三原康裕「オウプナーズ宣言」2
三原康裕「オウプナーズ宣言」 (2)
――現場でのモノ作りはいままでも続けられてきたのですか
僕自身もなるべく現場には行くようにしているし、僕が行けない場合はスタッフが必ず行くような体制でやってきました。
僕らが売っているのはイメージではなく、エモーションだと思っているんです。
一般企業でさえイメージ戦略を行う現在、ファッションにもイメージは付き物ですが、それとは別次元にあるものがエモーションだと思います。
それは自分たちが作りたいモノを実現するための意気込みだったり、達成感だったり、なにかにチャレンジすることなんです。
イメージだけを取り繕い、そんなエモーションが失われたモノを作っても面白くないし、嬉しくもない。
それは製品を通してお客さんにも伝わるし、伝わったときがなによりも嬉しいんです。
伝わらないとしょげますし(笑)、そこで超えられなかった壁も感じますけどね。
イメージだけなら、その工場の一番良いモノをちょっとアレンジしてもらって、ラベルだけ付ければ済んでしまうかもしれない。
だけど、その工場に行ってなにか新しい可能性を引き出したり、思いもしなかったアイデアを見つけたりしていきたいですね。
それもひとつの謙虚さかなとも思うんです。

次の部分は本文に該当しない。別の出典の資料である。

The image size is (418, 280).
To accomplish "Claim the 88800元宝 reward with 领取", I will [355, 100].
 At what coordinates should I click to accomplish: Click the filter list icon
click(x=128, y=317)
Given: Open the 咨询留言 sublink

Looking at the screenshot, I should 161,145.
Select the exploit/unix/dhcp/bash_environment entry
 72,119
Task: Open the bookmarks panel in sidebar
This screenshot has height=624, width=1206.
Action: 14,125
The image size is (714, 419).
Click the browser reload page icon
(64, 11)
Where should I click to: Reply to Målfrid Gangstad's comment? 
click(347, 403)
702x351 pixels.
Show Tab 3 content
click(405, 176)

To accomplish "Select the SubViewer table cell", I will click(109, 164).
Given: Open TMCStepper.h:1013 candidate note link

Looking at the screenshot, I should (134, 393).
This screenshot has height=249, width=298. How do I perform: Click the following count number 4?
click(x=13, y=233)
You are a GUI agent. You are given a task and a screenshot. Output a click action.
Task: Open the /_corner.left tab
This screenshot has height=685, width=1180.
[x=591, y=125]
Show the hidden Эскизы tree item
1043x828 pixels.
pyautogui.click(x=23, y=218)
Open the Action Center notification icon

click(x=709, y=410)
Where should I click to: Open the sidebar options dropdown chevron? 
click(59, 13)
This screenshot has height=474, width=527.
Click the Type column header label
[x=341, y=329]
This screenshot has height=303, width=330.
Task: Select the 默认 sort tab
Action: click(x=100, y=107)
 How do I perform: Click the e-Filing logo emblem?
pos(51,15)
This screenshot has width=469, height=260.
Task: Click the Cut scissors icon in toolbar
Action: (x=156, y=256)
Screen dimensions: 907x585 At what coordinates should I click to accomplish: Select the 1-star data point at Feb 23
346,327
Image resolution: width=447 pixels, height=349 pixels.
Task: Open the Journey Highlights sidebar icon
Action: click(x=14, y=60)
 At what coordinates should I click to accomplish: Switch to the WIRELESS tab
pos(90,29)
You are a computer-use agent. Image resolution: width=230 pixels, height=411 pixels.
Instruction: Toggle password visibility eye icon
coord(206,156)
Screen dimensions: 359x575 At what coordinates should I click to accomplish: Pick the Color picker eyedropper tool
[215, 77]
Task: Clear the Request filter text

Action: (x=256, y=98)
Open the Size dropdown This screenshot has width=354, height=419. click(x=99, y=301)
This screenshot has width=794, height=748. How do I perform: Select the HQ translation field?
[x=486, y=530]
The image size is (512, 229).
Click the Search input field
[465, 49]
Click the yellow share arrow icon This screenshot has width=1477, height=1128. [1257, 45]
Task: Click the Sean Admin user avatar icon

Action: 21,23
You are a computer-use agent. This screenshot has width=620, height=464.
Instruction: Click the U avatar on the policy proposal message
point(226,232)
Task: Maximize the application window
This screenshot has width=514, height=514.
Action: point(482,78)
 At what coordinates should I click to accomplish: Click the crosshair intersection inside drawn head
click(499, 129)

どっちが偉いから電話一本、というわけではなくて。
やはりこの連載のテーマは謙虚さですね(笑)。
――これまで日本の職人さんをすごいと感じたエピソードはありますか
数えたら切りがないくらいで、すごいと思うことに慣れてしまっているくらいですよ。
たとえば僕は靴の工場で働いていたこともあるのですが、一日に何十足も靴を作りながらクオリティのブレがなく、それを何日も集中力を絶やさずに続けられることだけでもすごいと思うんです。
つまり僕らがほんの数時間工場に行って分かるのは、ほんのわずかということ。
彼らが日常、どれだけの体力と集中力、忍耐力を使っていることか。
それに僕が作ったパターンや指示書以上の仕事をやってきたときなどもすごいと感じますね。
僕としては「勝手なことやりやがって」と思う反面、「でもこれは否定できないな、こっちのほうがカッコいいもん」と思うわけです。
気の合う職人さんと仕事をすると、お互いが「100%の満足はないだろう」と思っていながらも、ときとして想像以上のモノができることがある。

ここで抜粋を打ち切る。